Communisme ouvrier

Communisme ouvrier

Communisme-ouvrier

Le communisme-ouvrier est un courant du marxisme dont se réclament plusieurs partis politiques iraniens et irakiens. Son principal théoricien était Mansoor Hekmat (1951-2002). Six partis se réclament formellement du communisme-ouvrier, divisés en trois courants : le Parti communiste-ouvrier d'Iran[1] et le Parti communiste-ouvrier de gauche en Irak[2] ; le Parti communiste-ouvrier d'Irak[3], le Parti communiste-ouvrier d'Iran - Hekmatiste[4] et le Parti communiste-ouvrier du Kurdistan[5] ; le Parti de l'unité communiste-ouvrière[6].

But de l'exercice:
Renvoyez mot pour mot le passage du texte sur le communisme-ouvrier compris entre « Le communisme-ouvrier est » et « de l'unité communiste-ouvrière[6]. », bornes incluses. Les enregistrements ne sont pas nécessaires pour cet exercice.

Matériel fourni:
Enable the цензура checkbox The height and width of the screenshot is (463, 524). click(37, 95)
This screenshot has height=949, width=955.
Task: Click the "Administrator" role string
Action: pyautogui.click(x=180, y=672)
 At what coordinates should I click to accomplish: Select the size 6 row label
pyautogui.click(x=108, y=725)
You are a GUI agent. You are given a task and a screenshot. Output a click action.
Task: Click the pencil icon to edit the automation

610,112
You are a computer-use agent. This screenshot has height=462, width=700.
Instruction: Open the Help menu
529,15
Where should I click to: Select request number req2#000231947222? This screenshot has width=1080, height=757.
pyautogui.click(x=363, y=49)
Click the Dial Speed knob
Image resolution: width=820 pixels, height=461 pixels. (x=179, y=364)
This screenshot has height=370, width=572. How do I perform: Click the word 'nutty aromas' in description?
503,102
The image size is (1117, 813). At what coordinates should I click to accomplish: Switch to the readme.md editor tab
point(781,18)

Résultat attendu:
Le communisme-ouvrier est un courant du marxisme dont se réclament plusieurs partis politiques iraniens et irakiens. Son principal théoricien était Mansoor Hekmat (1951-2002). Six partis se réclament formellement du communisme-ouvrier, divisés en trois courants : le Parti communiste-ouvrier d'Iran[1] et le Parti communiste-ouvrier de gauche en Irak[2] ; le Parti communiste-ouvrier d'Irak[3], le Parti communiste-ouvrier d'Iran - Hekmatiste[4] et le Parti communiste-ouvrier du Kurdistan[5] ; le Parti de l'unité communiste-ouvrière[6].